Tra i premiati ci sono Antonio Bergesio e Agostino Bergesio (assenti per impegni scolastici), Christian Borea, Alice Donalisio e Alisea Pizzillo, insieme ai figli di donatori Riccardo Baudena, Elena Bertaina, Filippo Garello e Pietro Re.
La consegna dei premi è avvenuta alla presenza del presidente Giancarlo Rivarossa, della consigliera Elena Fea, del tesoriere Alberto Tealdi e dei vertici provinciali rappresentati da Valentino Piacenza. Anche l’amministrazione comunale ha voluto testimoniare la propria vicinanza all’associazione con l’intervento del sindaco Antonello Portera e dell’assessore alla cultura Roberto Giorsino.
Proprio Piacenza, presidente dell’Avis di Cuneo, ha fornito una fotografia attuale della situazione associativa dichiarando: «Le richieste e le necessità di sangue sono sempre tante e quest’anno sono state 1000 in meno le donazioni. Però la sede di Savigliano è molto attiva.
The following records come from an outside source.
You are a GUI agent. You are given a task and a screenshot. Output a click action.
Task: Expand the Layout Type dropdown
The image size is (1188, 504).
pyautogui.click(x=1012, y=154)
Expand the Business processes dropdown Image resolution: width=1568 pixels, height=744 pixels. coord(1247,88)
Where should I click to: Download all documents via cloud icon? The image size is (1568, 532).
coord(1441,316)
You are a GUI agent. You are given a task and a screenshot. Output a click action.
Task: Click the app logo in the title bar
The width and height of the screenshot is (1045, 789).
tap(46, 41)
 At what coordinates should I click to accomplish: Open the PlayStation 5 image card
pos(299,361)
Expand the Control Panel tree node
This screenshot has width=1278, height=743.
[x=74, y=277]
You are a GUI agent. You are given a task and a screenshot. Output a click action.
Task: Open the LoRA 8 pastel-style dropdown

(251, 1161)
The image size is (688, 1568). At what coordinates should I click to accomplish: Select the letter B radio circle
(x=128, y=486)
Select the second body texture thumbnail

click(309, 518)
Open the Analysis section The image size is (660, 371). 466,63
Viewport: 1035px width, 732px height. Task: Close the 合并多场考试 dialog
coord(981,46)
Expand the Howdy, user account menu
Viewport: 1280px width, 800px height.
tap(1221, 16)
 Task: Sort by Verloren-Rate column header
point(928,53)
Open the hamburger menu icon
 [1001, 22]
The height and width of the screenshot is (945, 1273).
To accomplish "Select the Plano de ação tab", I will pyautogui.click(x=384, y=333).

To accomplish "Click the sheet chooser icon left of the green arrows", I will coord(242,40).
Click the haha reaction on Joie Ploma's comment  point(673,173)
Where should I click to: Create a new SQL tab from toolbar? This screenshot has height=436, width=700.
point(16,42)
Un’iniziativa come quella di oggi vuole premiare i ragazzi e invitarli a fare loro stessi questo dono del sangue».
Piacenza ha inoltre annunciato il progetto di una nuova applicazione digitale per mettere in rete tutte le sedi nazionali entro il 2027, anno del centenario.
Il sindaco Portera ha sottolineato come a Savigliano l’Avis sia una realtà profondamente radicata nella società, capace di operare ben oltre l’ambito specifico della raccolta di sangue e plasma.